Please convert everything from the start of the data down to the line containing "The image size is (1351, 546). tap(1167, 43)" into a numbered list, omitting any blank lines.

==== MATERIAL SHOWN

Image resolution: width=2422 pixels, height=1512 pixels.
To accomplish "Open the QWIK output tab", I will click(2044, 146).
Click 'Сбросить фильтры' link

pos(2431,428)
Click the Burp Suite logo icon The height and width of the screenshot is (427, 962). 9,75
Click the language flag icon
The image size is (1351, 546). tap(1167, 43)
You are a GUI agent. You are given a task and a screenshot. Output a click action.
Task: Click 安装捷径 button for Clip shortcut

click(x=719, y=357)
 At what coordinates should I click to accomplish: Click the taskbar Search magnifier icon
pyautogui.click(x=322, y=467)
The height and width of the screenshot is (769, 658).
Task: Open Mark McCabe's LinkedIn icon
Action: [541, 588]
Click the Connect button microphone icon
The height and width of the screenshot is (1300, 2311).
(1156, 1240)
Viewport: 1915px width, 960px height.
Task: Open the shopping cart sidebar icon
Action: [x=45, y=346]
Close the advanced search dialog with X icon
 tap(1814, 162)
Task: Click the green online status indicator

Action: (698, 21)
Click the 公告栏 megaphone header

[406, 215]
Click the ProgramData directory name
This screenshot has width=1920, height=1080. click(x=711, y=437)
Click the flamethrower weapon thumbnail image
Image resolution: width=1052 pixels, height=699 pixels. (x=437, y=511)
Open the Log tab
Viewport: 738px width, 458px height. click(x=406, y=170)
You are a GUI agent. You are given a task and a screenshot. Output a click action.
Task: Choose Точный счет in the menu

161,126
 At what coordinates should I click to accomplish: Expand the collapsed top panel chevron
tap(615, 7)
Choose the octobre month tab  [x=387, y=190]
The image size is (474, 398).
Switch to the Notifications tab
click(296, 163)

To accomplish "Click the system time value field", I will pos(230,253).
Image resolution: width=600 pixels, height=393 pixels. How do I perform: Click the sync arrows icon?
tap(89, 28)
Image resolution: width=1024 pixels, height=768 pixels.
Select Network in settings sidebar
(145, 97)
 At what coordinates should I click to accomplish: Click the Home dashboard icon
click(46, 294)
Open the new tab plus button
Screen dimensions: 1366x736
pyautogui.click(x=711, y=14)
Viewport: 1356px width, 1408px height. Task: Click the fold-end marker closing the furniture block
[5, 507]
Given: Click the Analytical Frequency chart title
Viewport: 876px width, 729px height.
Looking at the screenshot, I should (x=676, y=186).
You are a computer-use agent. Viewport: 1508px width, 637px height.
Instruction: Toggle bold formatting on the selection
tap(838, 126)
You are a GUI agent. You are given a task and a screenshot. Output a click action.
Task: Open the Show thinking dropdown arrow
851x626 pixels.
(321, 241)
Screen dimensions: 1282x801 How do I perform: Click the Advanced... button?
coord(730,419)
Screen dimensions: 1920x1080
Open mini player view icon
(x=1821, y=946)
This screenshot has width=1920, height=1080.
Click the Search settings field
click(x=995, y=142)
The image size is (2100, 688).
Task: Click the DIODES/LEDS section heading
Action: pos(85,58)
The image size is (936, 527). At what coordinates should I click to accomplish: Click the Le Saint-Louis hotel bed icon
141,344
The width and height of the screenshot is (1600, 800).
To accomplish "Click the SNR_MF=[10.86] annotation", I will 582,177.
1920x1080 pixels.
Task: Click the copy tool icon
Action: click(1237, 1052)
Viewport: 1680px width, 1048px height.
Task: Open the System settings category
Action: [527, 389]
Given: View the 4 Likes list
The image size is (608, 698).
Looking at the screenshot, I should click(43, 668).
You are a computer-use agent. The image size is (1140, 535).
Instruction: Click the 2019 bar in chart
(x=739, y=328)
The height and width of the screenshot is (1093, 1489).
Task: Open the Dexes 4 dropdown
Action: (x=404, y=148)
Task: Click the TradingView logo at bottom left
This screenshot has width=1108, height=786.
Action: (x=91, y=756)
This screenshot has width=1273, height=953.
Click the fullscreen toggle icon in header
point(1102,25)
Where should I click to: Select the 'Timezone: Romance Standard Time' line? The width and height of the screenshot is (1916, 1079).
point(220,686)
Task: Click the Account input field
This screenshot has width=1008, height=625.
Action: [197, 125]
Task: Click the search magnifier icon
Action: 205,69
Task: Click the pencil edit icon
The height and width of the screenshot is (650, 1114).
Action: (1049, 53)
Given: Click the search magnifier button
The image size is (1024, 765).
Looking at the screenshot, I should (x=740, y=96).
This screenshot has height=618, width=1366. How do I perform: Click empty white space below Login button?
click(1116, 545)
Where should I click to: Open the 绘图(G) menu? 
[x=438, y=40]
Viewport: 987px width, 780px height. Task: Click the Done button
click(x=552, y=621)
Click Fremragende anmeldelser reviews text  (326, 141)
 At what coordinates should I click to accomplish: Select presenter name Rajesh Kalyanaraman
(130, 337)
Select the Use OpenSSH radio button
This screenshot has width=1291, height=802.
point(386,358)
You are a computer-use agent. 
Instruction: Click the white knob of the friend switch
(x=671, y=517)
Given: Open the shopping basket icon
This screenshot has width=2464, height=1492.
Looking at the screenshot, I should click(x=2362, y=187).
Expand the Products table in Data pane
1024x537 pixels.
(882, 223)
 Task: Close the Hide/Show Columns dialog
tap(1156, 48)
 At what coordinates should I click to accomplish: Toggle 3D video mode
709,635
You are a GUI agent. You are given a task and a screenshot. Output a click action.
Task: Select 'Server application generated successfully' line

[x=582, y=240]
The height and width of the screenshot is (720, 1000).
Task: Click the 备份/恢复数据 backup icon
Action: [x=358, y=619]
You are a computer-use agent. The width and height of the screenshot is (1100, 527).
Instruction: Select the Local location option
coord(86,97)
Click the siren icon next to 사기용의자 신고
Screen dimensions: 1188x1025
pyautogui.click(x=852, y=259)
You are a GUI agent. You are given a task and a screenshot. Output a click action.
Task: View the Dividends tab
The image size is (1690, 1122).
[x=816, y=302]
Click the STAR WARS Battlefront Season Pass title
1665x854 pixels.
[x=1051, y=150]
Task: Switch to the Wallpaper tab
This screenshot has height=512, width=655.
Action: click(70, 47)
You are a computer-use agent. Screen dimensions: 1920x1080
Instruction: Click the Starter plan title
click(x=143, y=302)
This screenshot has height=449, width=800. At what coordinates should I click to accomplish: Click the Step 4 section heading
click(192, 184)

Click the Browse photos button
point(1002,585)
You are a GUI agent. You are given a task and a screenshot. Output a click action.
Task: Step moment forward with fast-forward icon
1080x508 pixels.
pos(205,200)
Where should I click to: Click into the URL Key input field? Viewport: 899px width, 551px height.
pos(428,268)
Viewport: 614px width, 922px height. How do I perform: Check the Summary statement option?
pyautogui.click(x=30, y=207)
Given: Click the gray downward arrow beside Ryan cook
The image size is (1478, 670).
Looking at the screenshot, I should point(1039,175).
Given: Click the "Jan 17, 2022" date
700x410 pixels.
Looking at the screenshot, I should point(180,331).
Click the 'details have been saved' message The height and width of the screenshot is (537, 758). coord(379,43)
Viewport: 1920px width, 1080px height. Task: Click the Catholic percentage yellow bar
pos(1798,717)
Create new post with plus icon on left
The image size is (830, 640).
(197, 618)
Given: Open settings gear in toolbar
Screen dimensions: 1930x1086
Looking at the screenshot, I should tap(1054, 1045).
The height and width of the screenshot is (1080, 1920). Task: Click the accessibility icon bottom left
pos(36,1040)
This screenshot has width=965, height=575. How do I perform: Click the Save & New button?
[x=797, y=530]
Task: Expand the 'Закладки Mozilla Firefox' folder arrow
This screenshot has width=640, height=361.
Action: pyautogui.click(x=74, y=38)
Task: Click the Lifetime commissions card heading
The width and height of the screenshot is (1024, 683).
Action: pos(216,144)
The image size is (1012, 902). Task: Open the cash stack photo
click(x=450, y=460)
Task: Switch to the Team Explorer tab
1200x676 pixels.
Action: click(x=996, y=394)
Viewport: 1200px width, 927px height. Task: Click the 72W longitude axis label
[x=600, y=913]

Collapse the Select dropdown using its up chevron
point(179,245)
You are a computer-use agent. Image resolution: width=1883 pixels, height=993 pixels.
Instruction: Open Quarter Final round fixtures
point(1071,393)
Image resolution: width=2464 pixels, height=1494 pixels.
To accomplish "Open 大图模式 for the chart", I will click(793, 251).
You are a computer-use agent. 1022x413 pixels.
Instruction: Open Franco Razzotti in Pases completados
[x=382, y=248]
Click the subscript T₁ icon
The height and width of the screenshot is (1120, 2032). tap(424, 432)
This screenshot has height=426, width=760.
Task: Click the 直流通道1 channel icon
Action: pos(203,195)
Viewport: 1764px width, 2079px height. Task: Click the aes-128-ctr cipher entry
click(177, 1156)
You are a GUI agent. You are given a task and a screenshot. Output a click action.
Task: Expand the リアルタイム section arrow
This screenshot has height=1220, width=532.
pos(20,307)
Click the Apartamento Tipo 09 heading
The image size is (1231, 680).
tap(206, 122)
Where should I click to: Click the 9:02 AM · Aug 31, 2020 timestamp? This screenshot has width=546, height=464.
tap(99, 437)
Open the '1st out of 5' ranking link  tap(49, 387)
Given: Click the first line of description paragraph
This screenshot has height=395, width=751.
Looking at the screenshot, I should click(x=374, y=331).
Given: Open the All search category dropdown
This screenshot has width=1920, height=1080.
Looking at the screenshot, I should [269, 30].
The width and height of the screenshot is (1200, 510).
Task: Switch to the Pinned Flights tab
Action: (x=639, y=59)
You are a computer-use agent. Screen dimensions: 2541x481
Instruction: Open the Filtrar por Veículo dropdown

========

● RESULT OF THIS TASK
1. Image resolution: width=2422 pixels, height=1512 pixels.
2. To accomplish "Open the QWIK output tab", I will click(2044, 146).
3. Click 'Сбросить фильтры' link
4. pos(2431,428)
5. Click the Burp Suite logo icon The height and width of the screenshot is (427, 962). 9,75
6. Click the language flag icon
7. The image size is (1351, 546). tap(1167, 43)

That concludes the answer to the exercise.